- [Task to complete]: Every record is to be printed exactly as it appears.

- [Input records]:
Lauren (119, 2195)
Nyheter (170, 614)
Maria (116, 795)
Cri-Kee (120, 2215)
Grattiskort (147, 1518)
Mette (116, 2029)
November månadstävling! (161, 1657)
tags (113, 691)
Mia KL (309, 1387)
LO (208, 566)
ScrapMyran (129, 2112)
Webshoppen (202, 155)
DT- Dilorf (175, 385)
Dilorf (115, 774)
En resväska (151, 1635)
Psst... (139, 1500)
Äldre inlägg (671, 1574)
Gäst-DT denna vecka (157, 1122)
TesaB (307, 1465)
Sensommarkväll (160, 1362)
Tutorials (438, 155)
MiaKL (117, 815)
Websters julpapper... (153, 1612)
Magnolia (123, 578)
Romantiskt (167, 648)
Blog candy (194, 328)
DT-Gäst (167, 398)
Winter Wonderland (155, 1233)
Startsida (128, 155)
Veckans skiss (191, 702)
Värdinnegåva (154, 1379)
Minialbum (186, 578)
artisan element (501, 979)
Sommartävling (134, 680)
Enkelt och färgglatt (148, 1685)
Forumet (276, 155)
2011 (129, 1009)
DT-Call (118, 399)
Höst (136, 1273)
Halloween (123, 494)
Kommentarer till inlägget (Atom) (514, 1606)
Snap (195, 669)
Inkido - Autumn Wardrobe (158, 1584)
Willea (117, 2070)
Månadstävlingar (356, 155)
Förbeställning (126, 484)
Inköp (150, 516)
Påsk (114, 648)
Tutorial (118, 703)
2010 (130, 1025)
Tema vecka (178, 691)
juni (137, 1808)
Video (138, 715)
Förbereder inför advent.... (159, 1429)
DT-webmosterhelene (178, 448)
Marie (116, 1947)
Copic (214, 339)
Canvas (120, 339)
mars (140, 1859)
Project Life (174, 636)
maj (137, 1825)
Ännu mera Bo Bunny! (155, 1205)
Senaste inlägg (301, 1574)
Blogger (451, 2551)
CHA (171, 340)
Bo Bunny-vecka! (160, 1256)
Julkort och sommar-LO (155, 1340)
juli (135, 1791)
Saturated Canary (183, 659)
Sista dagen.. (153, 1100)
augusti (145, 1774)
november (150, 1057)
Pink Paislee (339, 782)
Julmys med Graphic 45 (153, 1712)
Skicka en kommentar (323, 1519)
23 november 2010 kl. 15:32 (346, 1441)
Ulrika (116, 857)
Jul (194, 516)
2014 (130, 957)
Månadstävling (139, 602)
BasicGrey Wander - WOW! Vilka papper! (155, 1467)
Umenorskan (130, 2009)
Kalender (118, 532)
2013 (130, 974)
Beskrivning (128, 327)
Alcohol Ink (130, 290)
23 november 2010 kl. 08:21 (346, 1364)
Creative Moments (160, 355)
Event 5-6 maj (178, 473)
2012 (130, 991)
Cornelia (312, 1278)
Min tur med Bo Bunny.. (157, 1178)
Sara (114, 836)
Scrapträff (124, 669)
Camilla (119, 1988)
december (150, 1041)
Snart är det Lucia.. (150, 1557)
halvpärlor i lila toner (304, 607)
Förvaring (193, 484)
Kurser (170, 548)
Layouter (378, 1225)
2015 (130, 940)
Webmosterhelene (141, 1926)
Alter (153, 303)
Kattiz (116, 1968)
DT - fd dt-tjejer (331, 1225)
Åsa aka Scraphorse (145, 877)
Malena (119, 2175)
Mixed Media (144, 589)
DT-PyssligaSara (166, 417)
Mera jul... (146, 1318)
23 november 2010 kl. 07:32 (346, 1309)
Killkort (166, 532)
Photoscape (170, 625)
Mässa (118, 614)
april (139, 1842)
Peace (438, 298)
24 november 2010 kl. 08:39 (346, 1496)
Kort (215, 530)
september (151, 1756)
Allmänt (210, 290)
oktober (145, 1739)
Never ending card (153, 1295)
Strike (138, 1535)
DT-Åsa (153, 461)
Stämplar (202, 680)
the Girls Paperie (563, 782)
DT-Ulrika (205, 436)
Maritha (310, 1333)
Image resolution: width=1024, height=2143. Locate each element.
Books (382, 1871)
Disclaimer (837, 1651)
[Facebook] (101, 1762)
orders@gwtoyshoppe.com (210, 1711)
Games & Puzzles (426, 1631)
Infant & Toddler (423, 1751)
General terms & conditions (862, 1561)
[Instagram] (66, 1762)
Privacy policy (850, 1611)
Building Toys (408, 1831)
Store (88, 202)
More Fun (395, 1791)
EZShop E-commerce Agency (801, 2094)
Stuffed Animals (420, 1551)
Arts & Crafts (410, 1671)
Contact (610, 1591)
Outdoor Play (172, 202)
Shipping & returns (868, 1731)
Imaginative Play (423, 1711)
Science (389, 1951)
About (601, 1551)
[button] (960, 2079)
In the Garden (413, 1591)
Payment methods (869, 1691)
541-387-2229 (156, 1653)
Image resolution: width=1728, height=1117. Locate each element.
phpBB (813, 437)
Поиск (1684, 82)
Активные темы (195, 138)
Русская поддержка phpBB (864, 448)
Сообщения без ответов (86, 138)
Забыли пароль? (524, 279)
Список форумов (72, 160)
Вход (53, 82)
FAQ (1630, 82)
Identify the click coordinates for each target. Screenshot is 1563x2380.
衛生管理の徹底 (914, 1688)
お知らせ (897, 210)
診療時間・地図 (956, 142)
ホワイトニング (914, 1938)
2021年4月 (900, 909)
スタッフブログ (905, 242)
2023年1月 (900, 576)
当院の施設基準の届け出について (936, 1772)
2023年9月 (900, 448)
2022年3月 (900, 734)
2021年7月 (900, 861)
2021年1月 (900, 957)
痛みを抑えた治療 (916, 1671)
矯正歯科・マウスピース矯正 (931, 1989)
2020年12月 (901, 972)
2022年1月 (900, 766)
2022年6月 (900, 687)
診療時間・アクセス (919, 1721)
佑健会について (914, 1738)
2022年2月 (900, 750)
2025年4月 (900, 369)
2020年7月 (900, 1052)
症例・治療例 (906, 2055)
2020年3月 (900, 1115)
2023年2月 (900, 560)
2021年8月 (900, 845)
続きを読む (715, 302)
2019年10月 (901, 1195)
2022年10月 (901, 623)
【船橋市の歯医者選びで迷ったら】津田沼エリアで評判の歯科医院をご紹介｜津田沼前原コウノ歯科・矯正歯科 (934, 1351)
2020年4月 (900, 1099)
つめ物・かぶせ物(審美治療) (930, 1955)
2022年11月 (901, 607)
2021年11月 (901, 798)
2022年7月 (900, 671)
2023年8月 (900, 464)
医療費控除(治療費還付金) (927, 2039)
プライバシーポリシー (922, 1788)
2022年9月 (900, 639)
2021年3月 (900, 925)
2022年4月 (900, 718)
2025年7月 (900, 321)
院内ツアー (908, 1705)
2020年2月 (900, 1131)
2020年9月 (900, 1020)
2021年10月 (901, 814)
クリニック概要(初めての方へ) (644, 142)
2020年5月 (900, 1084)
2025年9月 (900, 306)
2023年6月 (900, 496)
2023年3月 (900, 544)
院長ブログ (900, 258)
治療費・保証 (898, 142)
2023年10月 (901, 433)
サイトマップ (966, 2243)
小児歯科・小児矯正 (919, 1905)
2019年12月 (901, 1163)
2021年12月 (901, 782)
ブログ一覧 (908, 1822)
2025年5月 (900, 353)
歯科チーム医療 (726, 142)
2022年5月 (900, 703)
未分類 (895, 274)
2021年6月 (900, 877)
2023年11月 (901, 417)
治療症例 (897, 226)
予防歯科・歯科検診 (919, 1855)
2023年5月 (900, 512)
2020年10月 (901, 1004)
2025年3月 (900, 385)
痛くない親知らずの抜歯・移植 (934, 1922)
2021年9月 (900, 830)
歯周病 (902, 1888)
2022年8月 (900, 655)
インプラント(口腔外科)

- [Output of the exercise]:
Lauren (119, 2195)
Nyheter (170, 614)
Maria (116, 795)
Cri-Kee (120, 2215)
Grattiskort (147, 1518)
Mette (116, 2029)
November månadstävling! (161, 1657)
tags (113, 691)
Mia KL (309, 1387)
LO (208, 566)
ScrapMyran (129, 2112)
Webshoppen (202, 155)
DT- Dilorf (175, 385)
Dilorf (115, 774)
En resväska (151, 1635)
Psst... (139, 1500)
Äldre inlägg (671, 1574)
Gäst-DT denna vecka (157, 1122)
TesaB (307, 1465)
Sensommarkväll (160, 1362)
Tutorials (438, 155)
MiaKL (117, 815)
Websters julpapper... (153, 1612)
Magnolia (123, 578)
Romantiskt (167, 648)
Blog candy (194, 328)
DT-Gäst (167, 398)
Winter Wonderland (155, 1233)
Startsida (128, 155)
Veckans skiss (191, 702)
Värdinnegåva (154, 1379)
Minialbum (186, 578)
artisan element (501, 979)
Sommartävling (134, 680)
Enkelt och färgglatt (148, 1685)
Forumet (276, 155)
2011 (129, 1009)
DT-Call (118, 399)
Höst (136, 1273)
Halloween (123, 494)
Kommentarer till inlägget (Atom) (514, 1606)
Snap (195, 669)
Inkido - Autumn Wardrobe (158, 1584)
Willea (117, 2070)
Månadstävlingar (356, 155)
Förbeställning (126, 484)
Inköp (150, 516)
Påsk (114, 648)
Tutorial (118, 703)
2010 (130, 1025)
Tema vecka (178, 691)
juni (137, 1808)
Video (138, 715)
Förbereder inför advent.... (159, 1429)
DT-webmosterhelene (178, 448)
Marie (116, 1947)
Copic (214, 339)
Canvas (120, 339)
mars (140, 1859)
Project Life (174, 636)
maj (137, 1825)
Ännu mera Bo Bunny! (155, 1205)
Senaste inlägg (301, 1574)
Blogger (451, 2551)
CHA (171, 340)
Bo Bunny-vecka! (160, 1256)
Julkort och sommar-LO (155, 1340)
juli (135, 1791)
Saturated Canary (183, 659)
Sista dagen.. (153, 1100)
augusti (145, 1774)
november (150, 1057)
Pink Paislee (339, 782)
Julmys med Graphic 45 (153, 1712)
Skicka en kommentar (323, 1519)
23 november 2010 kl. 15:32 (346, 1441)
Ulrika (116, 857)
Jul (194, 516)
2014 (130, 957)
Månadstävling (139, 602)
BasicGrey Wander - WOW! Vilka papper! (155, 1467)
Umenorskan (130, 2009)
Kalender (118, 532)
2013 (130, 974)
Beskrivning (128, 327)
Alcohol Ink (130, 290)
23 november 2010 kl. 08:21 (346, 1364)
Creative Moments (160, 355)
Event 5-6 maj (178, 473)
2012 (130, 991)
Cornelia (312, 1278)
Min tur med Bo Bunny.. (157, 1178)
Sara (114, 836)
Scrapträff (124, 669)
Camilla (119, 1988)
december (150, 1041)
Snart är det Lucia.. (150, 1557)
halvpärlor i lila toner (304, 607)
Förvaring (193, 484)
Kurser (170, 548)
Layouter (378, 1225)
2015 (130, 940)
Webmosterhelene (141, 1926)
Alter (153, 303)
Kattiz (116, 1968)
DT - fd dt-tjejer (331, 1225)
Åsa aka Scraphorse (145, 877)
Malena (119, 2175)
Mixed Media (144, 589)
DT-PyssligaSara (166, 417)
Mera jul... (146, 1318)
23 november 2010 kl. 07:32 (346, 1309)
Killkort (166, 532)
Photoscape (170, 625)
Mässa (118, 614)
april (139, 1842)
Peace (438, 298)
24 november 2010 kl. 08:39 (346, 1496)
Kort (215, 530)
september (151, 1756)
Allmänt (210, 290)
oktober (145, 1739)
Never ending card (153, 1295)
Strike (138, 1535)
DT-Åsa (153, 461)
Stämplar (202, 680)
the Girls Paperie (563, 782)
DT-Ulrika (205, 436)
Maritha (310, 1333)
Image resolution: width=1024, height=2143. Locate each element.
Books (382, 1871)
Disclaimer (837, 1651)
[Facebook] (101, 1762)
orders@gwtoyshoppe.com (210, 1711)
Games & Puzzles (426, 1631)
Infant & Toddler (423, 1751)
General terms & conditions (862, 1561)
[Instagram] (66, 1762)
Privacy policy (850, 1611)
Building Toys (408, 1831)
Store (88, 202)
More Fun (395, 1791)
EZShop E-commerce Agency (801, 2094)
Stuffed Animals (420, 1551)
Arts & Crafts (410, 1671)
Contact (610, 1591)
Outdoor Play (172, 202)
Shipping & returns (868, 1731)
Imaginative Play (423, 1711)
Science (389, 1951)
About (601, 1551)
[button] (960, 2079)
In the Garden (413, 1591)
Payment methods (869, 1691)
541-387-2229 (156, 1653)
Image resolution: width=1728, height=1117. Locate each element.
phpBB (813, 437)
Поиск (1684, 82)
Активные темы (195, 138)
Русская поддержка phpBB (864, 448)
Сообщения без ответов (86, 138)
Забыли пароль? (524, 279)
Список форумов (72, 160)
Вход (53, 82)
FAQ (1630, 82)
Identify the click coordinates for each target. Screenshot is 1563x2380.
衛生管理の徹底 (914, 1688)
お知らせ (897, 210)
診療時間・地図 (956, 142)
ホワイトニング (914, 1938)
2021年4月 (900, 909)
スタッフブログ (905, 242)
2023年1月 (900, 576)
当院の施設基準の届け出について (936, 1772)
2023年9月 (900, 448)
2022年3月 (900, 734)
2021年7月 (900, 861)
2021年1月 (900, 957)
痛みを抑えた治療 (916, 1671)
矯正歯科・マウスピース矯正 (931, 1989)
2020年12月 (901, 972)
2022年1月 (900, 766)
2022年6月 (900, 687)
診療時間・アクセス (919, 1721)
佑健会について (914, 1738)
2022年2月 (900, 750)
2025年4月 (900, 369)
2020年7月 (900, 1052)
症例・治療例 (906, 2055)
2020年3月 (900, 1115)
2023年2月 (900, 560)
2021年8月 (900, 845)
続きを読む (715, 302)
2019年10月 (901, 1195)
2022年10月 (901, 623)
【船橋市の歯医者選びで迷ったら】津田沼エリアで評判の歯科医院をご紹介｜津田沼前原コウノ歯科・矯正歯科 (934, 1351)
2020年4月 (900, 1099)
つめ物・かぶせ物(審美治療) (930, 1955)
2022年11月 (901, 607)
2021年11月 (901, 798)
2022年7月 (900, 671)
2023年8月 (900, 464)
医療費控除(治療費還付金) (927, 2039)
プライバシーポリシー (922, 1788)
2022年9月 (900, 639)
2021年3月 (900, 925)
2022年4月 (900, 718)
2025年7月 (900, 321)
院内ツアー (908, 1705)
2020年2月 (900, 1131)
2020年9月 (900, 1020)
2021年10月 (901, 814)
クリニック概要(初めての方へ) (644, 142)
2020年5月 (900, 1084)
2025年9月 (900, 306)
2023年6月 (900, 496)
2023年3月 (900, 544)
院長ブログ (900, 258)
治療費・保証 (898, 142)
2023年10月 (901, 433)
サイトマップ (966, 2243)
小児歯科・小児矯正 (919, 1905)
2019年12月 (901, 1163)
2021年12月 (901, 782)
ブログ一覧 (908, 1822)
2025年5月 (900, 353)
歯科チーム医療 (726, 142)
2022年5月 (900, 703)
未分類 (895, 274)
2021年6月 (900, 877)
2023年11月 (901, 417)
治療症例 (897, 226)
予防歯科・歯科検診 (919, 1855)
2023年5月 (900, 512)
2020年10月 (901, 1004)
2025年3月 (900, 385)
痛くない親知らずの抜歯・移植 (934, 1922)
2021年9月 (900, 830)
歯周病 (902, 1888)
2022年8月 (900, 655)
インプラント(口腔外科)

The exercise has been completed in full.